What is required
The entries below hold a line with "Click the home icon in sidebar" and a line with "Given: Open Manage link for Online Valets". Return those lines and all that lie between them, exactly and only.

Records shown
- - - -

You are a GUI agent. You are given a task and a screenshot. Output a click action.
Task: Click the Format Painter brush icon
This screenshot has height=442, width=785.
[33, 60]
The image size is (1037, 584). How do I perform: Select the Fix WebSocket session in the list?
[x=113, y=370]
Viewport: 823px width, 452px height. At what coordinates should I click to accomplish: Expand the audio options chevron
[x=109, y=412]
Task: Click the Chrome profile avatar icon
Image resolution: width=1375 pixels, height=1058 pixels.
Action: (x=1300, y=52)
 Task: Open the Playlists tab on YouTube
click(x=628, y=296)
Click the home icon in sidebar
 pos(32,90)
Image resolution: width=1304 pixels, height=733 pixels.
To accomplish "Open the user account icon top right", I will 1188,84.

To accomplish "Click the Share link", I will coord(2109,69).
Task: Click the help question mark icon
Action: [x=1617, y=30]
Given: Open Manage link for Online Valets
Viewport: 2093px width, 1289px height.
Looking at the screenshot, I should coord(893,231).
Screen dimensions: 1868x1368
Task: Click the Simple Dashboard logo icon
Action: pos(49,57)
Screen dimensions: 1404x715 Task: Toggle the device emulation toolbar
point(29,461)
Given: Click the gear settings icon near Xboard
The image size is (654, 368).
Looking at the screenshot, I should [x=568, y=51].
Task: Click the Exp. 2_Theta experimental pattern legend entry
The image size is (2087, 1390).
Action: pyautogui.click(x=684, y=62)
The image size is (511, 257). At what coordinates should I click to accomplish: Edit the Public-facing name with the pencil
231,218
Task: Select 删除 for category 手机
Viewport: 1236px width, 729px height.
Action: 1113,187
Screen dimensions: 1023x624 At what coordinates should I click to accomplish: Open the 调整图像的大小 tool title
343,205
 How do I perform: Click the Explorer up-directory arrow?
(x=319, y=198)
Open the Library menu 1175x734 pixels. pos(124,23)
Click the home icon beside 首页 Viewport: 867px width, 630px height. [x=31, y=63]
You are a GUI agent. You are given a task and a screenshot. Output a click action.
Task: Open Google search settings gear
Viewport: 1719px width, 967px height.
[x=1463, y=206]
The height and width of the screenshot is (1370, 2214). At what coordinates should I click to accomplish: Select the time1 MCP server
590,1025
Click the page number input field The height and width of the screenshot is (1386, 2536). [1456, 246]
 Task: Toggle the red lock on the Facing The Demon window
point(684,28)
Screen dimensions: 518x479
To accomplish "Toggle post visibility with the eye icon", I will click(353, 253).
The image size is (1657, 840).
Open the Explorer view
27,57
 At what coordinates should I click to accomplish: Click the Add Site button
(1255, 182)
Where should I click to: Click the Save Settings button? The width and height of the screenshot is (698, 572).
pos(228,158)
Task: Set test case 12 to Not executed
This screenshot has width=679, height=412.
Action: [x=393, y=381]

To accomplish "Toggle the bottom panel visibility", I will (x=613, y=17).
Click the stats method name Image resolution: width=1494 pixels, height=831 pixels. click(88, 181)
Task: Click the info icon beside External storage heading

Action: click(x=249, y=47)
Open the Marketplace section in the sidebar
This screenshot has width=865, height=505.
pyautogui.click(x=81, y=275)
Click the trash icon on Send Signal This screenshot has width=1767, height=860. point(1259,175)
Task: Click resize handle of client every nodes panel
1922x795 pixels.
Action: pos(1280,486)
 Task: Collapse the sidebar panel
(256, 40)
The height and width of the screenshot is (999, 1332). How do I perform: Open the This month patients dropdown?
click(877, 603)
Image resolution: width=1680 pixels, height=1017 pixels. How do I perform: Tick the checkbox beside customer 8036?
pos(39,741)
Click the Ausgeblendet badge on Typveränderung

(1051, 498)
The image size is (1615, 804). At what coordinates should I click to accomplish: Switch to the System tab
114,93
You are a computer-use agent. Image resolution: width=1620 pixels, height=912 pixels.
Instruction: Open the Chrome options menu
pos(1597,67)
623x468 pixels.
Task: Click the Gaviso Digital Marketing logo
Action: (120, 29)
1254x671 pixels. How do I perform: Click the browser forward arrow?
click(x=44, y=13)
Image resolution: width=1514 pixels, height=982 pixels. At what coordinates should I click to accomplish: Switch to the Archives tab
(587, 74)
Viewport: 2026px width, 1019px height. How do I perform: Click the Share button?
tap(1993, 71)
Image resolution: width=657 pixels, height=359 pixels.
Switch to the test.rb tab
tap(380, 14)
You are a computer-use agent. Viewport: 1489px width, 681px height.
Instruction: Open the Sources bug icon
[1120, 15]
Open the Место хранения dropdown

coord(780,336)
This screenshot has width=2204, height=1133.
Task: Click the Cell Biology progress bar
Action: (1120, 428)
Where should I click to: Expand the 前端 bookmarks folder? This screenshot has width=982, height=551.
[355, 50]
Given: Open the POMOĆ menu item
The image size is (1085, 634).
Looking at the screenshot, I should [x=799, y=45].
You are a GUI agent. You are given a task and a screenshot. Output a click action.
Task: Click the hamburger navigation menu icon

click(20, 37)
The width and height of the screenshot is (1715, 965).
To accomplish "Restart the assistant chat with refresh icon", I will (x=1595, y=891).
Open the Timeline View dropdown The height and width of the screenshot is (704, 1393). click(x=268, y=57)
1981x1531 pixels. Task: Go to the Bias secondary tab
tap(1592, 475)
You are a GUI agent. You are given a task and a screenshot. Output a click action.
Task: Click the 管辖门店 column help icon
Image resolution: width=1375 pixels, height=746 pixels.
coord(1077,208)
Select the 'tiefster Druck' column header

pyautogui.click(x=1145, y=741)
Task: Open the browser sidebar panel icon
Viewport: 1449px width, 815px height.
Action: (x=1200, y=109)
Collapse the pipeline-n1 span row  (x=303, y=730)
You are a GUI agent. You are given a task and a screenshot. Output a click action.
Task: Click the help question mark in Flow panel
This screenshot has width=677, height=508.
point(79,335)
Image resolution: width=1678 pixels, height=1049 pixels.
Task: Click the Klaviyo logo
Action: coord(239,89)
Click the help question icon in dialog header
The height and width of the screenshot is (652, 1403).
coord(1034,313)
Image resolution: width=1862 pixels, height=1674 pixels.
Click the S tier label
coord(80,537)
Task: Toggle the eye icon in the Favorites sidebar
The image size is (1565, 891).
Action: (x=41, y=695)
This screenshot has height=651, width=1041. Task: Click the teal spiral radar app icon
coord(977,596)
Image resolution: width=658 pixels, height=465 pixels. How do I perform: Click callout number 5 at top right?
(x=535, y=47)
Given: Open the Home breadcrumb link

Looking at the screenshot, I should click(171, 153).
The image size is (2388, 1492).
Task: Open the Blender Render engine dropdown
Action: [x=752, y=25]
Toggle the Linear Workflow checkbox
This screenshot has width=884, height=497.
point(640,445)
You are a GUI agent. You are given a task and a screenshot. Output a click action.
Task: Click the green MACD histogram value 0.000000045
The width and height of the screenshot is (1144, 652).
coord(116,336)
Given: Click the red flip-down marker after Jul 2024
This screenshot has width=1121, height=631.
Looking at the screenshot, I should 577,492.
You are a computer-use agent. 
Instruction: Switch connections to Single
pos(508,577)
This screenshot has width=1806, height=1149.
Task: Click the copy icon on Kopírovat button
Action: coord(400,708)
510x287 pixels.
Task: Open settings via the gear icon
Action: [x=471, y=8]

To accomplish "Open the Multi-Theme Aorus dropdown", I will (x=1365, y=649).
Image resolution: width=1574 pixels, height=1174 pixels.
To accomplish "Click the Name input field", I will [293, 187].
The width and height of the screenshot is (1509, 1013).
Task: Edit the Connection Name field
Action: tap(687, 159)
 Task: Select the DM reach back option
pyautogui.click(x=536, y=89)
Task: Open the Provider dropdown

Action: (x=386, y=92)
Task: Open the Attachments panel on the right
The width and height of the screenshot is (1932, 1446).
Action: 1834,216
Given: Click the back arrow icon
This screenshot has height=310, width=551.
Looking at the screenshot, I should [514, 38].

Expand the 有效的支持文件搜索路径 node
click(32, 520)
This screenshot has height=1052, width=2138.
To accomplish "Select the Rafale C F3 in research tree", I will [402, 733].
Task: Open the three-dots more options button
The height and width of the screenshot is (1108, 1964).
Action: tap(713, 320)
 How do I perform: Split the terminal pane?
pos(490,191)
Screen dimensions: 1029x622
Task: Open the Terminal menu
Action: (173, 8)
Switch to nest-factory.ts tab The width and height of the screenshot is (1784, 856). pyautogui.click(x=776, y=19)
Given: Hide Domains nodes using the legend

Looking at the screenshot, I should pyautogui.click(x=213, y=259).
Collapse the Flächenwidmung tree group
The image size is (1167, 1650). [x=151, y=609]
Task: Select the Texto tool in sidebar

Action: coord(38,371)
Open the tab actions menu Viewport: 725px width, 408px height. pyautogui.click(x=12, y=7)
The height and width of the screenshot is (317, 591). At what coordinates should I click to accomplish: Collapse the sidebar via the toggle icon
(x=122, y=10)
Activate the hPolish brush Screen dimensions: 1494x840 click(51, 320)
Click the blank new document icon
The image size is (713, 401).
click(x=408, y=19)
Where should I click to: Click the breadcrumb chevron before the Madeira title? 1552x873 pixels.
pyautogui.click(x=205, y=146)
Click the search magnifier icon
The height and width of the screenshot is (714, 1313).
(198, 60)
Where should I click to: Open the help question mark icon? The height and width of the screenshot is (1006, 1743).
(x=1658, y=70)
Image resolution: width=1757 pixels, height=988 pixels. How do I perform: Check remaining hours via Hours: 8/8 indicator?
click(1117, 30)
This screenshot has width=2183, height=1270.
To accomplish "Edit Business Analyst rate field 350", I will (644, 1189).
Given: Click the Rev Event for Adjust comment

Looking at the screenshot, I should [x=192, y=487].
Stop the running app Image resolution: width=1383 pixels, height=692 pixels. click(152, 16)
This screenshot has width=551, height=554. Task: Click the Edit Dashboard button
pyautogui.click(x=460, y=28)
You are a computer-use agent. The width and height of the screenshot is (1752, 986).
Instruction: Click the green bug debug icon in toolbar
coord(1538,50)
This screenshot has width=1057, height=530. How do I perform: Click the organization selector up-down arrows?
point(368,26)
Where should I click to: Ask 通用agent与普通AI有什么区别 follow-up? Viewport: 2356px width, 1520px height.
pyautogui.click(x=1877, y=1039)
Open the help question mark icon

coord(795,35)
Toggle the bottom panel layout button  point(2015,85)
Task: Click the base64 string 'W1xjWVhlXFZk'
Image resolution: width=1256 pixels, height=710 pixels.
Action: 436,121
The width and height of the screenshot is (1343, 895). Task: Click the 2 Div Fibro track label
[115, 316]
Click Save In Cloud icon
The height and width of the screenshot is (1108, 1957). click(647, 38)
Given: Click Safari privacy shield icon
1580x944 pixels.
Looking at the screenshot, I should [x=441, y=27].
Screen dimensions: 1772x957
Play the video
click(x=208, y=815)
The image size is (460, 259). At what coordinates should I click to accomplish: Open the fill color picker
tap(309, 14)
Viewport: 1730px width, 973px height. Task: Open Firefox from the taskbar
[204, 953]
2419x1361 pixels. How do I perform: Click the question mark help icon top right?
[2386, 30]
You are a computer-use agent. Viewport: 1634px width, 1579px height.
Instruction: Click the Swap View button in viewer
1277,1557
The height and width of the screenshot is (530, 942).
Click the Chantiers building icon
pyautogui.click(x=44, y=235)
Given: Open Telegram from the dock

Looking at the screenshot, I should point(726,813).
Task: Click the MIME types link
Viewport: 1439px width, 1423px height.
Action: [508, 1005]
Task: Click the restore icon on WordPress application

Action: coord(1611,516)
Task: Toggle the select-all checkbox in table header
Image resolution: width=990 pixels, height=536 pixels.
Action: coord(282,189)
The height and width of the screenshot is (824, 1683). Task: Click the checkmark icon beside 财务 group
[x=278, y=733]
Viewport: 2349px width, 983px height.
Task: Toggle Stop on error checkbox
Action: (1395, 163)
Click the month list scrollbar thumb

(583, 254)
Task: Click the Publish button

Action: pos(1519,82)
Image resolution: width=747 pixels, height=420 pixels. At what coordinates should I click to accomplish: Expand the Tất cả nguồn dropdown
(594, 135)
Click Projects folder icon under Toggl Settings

- - - -

Solution to this exercise
Click the home icon in sidebar
 pos(32,90)
Image resolution: width=1304 pixels, height=733 pixels.
To accomplish "Open the user account icon top right", I will 1188,84.

To accomplish "Click the Share link", I will coord(2109,69).
Task: Click the help question mark icon
Action: [x=1617, y=30]
Given: Open Manage link for Online Valets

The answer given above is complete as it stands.